- _Excerpted text_:
# # # # # # #
# Can I put these OLD seashells in my betta's tank?



## GtownCaniac (Mar 7, 2020)

Hi all!
I'm new to these forums and relatively new betta owner (I had a betta about 10 years ago who lived about 4 years, and I finally worked up the nerve to get a new one - knowing a lot more about proper betta care and general aquarist knowledge than I did back then, but definitely still learning!)

Anyhoo, my little betta boy is in a 5 gal tank (heated, filtered, checking water parameters, etc.) with driftwood and live plants, and I have been reading some conflicting info on whether or not seashells from the ocean are safe for a betta's tank (PH being one issue, but dissolving and leaving other chemicals/minerals in the water being another).

What are your thoughts on this? I have two seashells that have literally been sitting dry in a bucket with many others in my parents' back shed for about *20 years *(not sure if their age or the fact that they've been sitting that long out of the ocean makes a difference).

*EDIT:* Was definitely planning on boiling the shells if I did decide to add them, wanted to make sure I included that.

Thanks for your help!


----------



## Rainbo (Nov 23, 2015)

Personally, I'd not do it due to the PH issue.


----------



## Mbpoppy (Nov 3, 2019)

You could utilize them as decoration outside the tank, that could be attractive


----------



## Rana (Apr 27, 2013)

Unless your tap water has a very high pH already, the shells will slowly dissolve into nothing. So everything else aside, you'd have to be okay with them disappearing.

I don't think a couple of shells will do much to affect your pH unless your water is very very soft, though. You may see a slight increase, but if your water is already moderately hard it's not likely to cause a large swing- and shells dissolve slowly, so any increase will be equally slow, rather than dramatically overnight. People add crushed coral to their tanks to help buffer their pH all the time, and that's the same main component of seashells- calcium carbonate.

So the bigger concern, in my mind, is salt and other contaminants. If they've been out of water for twenty years, any water-borne disease is probably dead. Scrub them well- I'd get a stiff-bristle brush, one that hasn't been used with soap before obviously- and go at them to get off any obvious salt, sand, algae, etc. After boiling, see if they still smell salty and if so, soak them in water with frequent changes until the smell goes away. If after a week or so they _still_ smell like the ocean, they're probably not ever going to be safe for a freshwater tank.


----------



## Fish 4 sale ¢50 a fish. (Sep 30, 2019)

I use shells as my decor.


----------
# # # # # # #
- _Exercises to complete_:
1) Reproduce the seashell forum thread from "What are your" to "the PH issue.".
2) In the seashell forum thread, what is named as the main component of seashells?

- _Dataset excerpt_:
# # # # # # #
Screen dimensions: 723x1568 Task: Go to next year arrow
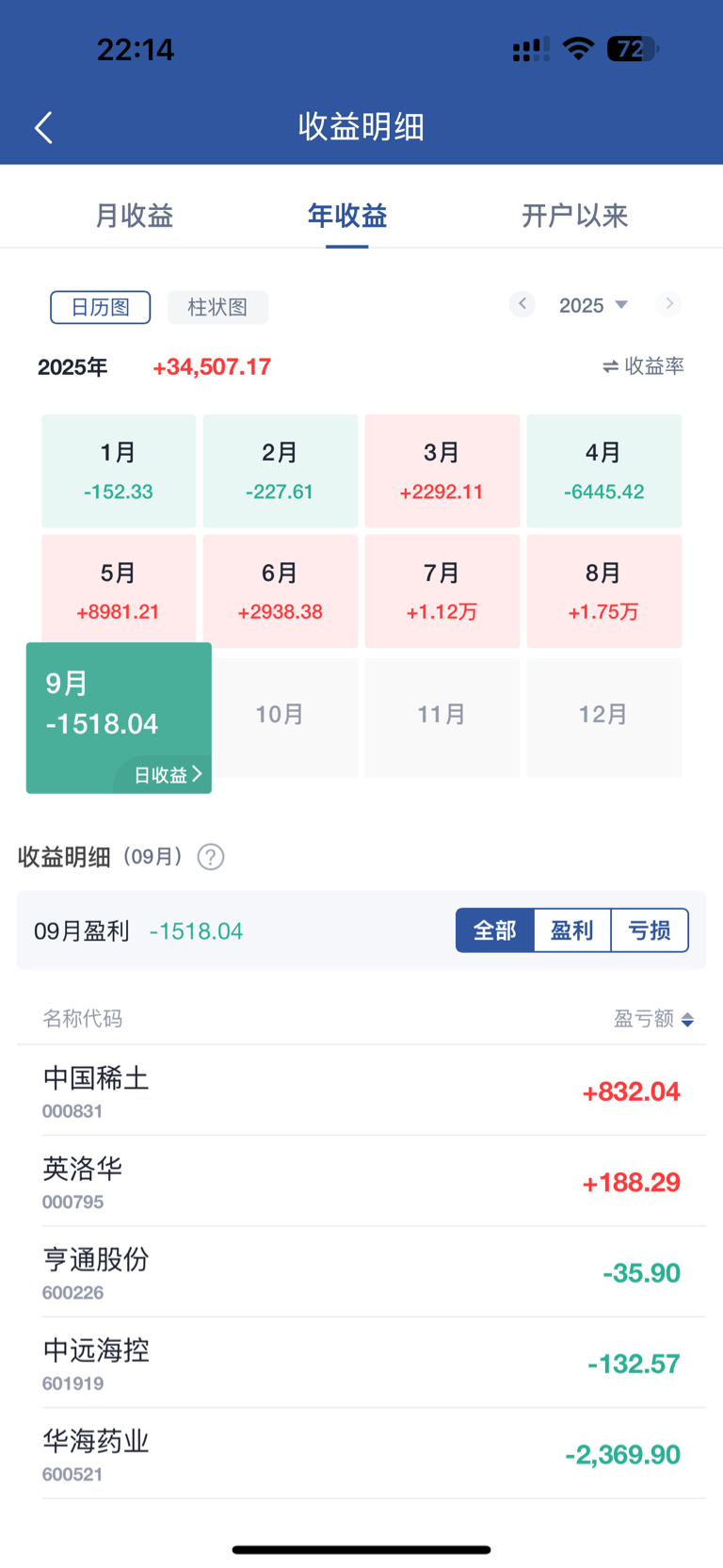[x=668, y=304]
# # # # # # #
- _Solutions to each task_:
1)
What are your thoughts on this? I have two seashells that have literally been sitting dry in a bucket with many others in my parents' back shed for about *20 years *(not sure if their age or the fact that they've been sitting that long out of the ocean makes a difference).

*EDIT:* Was definitely planning on boiling the shells if I did decide to add them, wanted to make sure I included that.

Thanks for your help!


----------



## Rainbo (Nov 23, 2015)

Personally, I'd not do it due to the PH issue.

2) Calcium carbonate.